John Carney, the Irish writer/director of the delightful surprise hit Once (2007), returns in Begin Again to the theme of how music can bring people together and heal emotional wounds. This new, more mainstream film features an all-star cast headed by Mark Ruffalo, as a disgraced record-label A&R man, and Keira Knightley as a broken-hearted singer/songwriter. When the two meet in New York’s East Village they begin a musical collaboration that results in some genuinely enjoyable songs and musical sequences, but a weak movie overall. Unlike the sublime, note-perfect Once, most everything about Begin Again rings false: from its silly depiction of a burnt-out, former big-time music producer’s lifestyle, to its distorted notions about the mechanics of recording and marketing pop music, to its unnatural depiction of how vocals and instruments sound in different environments. Worse is its absurd presentation of events, which unfold, in a ridiculously unrealistic timeline, and its mawkish and oversimplified depictions of relational dynamics.
Once was marketed (and, at least in part, intended) as a kind of down and dirty, low-budget rebuttal to the slick, ultra-polished, Irish commercial hit The Commitments (1991). But what so many who champion Carney's homemade indie over Allen Parker's studio picture seem to miss is that both films succeed beautifully within their own distinctive contexts at capturing something truthful and poetic about how music brings people together. Unlike those earlier pictures, little in Begin Again can be called truthful or poetic. The film is disappointingly corny, insincere, and heavy-handed. Ideas and attitudes that could be clearly inferred and understood without any dialogue are hammered home in scene after scene, speech after speech. To make matters worse, the majority of these sentiments are pretentious, declarative screeds about artistic integrity, commercialism, and remaining "true" to your art, your audience, your loved ones, and yourself. This overwrought preaching would be bad enough in a film that wasn't itself guilty of everything it purports to be an alternative to. Begin Again is just about as inauthentic, processed, and desperately commercial as any film I’ve seen this year.
Carney lays everything on thick in this picture. The viewer is smothered by the onslaught of unnecessary exposition in the film's lengthy set up, and then nearly suffocates by the excessive delivery of its themes in the second half. What Carney doesn't seem to understand is that when you cast an name actor like Ruffalo, you don't need 15 scenes in the beginning to show us how near the end of his rope the character is. Ruffalo brings with him a persona and useful baggage from previous pictures that can convey this bottomed-out quality in a single minute of screen time. If Carney had cast an unknown or gone against type for this role, then maybe he would need some of these early scenes, but not all of them. Ruffalo is a fine actor but he gets buried in this material to the point where his character comes off like a bad caricature. There's a scene near the middle where he storms out of a diner and argues with Knightley about the pain of life that is so badly written it made me want to avert my eyes.

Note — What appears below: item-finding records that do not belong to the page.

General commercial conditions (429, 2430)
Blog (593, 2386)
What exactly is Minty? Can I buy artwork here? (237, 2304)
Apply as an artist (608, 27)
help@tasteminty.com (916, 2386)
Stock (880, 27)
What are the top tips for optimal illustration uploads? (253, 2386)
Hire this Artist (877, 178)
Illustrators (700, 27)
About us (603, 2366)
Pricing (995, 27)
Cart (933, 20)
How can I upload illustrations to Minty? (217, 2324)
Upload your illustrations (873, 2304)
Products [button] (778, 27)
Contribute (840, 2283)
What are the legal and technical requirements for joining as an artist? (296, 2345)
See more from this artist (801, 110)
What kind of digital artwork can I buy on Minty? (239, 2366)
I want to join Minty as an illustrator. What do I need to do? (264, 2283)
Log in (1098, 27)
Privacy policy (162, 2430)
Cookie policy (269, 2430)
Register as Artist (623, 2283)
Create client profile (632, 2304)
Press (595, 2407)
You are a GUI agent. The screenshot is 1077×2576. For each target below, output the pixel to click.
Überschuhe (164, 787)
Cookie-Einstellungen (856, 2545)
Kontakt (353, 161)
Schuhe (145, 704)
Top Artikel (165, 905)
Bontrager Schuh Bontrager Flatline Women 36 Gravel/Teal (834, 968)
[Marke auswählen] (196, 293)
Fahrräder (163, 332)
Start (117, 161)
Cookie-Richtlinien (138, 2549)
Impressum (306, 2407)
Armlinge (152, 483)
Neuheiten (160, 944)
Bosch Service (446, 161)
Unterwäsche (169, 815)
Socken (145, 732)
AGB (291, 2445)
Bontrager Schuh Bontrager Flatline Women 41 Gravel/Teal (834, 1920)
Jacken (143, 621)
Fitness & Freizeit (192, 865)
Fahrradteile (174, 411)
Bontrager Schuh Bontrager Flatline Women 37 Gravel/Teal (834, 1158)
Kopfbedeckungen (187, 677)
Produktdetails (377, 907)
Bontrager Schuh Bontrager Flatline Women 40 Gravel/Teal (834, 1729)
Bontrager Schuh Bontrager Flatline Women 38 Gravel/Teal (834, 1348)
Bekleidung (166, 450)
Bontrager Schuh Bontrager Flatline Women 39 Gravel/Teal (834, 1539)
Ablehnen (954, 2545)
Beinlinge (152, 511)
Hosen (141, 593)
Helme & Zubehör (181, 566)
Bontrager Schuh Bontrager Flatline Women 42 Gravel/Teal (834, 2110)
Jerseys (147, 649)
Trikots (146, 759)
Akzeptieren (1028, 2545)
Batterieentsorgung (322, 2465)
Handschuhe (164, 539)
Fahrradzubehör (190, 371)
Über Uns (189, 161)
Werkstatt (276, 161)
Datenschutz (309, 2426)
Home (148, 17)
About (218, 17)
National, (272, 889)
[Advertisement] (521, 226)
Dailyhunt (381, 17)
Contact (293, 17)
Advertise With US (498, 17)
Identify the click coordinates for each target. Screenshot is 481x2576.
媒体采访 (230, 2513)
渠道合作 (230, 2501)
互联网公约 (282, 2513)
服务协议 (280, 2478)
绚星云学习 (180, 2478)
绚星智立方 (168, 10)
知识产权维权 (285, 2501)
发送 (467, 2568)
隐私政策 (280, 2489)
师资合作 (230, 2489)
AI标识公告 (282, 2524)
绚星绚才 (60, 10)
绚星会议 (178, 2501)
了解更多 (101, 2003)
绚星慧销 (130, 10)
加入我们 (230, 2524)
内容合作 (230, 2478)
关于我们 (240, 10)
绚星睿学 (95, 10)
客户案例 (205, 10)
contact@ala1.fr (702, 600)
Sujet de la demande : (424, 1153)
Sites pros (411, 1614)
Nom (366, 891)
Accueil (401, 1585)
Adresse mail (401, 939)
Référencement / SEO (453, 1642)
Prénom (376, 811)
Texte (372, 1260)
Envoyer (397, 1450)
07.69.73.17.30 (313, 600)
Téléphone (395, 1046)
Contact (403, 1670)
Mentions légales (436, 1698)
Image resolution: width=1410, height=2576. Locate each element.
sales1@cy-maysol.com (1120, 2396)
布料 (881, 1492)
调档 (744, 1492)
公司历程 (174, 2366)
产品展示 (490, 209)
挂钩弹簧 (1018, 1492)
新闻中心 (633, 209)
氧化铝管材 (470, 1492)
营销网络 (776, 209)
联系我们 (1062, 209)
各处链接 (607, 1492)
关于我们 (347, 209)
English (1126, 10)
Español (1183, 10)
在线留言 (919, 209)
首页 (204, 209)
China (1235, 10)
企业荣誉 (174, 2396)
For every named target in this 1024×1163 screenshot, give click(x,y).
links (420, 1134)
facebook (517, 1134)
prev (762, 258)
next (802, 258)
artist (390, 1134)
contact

Fortunately, Knightley saves the scene (and many others) with her understated performance. Surprisingly, she is the film’s best aspect. When viewing the trailer or looking at the poster, Knightley might seem an odd choice for this type of role, but she rises to the occasion wonderfully and hits no false notes in both her singing and her depiction of the character. She has always been a splendid actress, and I'm continually shocked by how many people out there hate her. Maybe she's just too young, thin, and beautiful to be taken seriously, but I'm frankly in awe at how authentic she comes across in this completely artificial movie. Her soft, easygoing singing voice is also lovely--reminiscent of the lead singer in the ‘90s pop group The Sundays.
Begin Again features some catchy songs and a few strong scenes, but as a whole it comes across like a naïve film from the early ‘90s that has not aged well.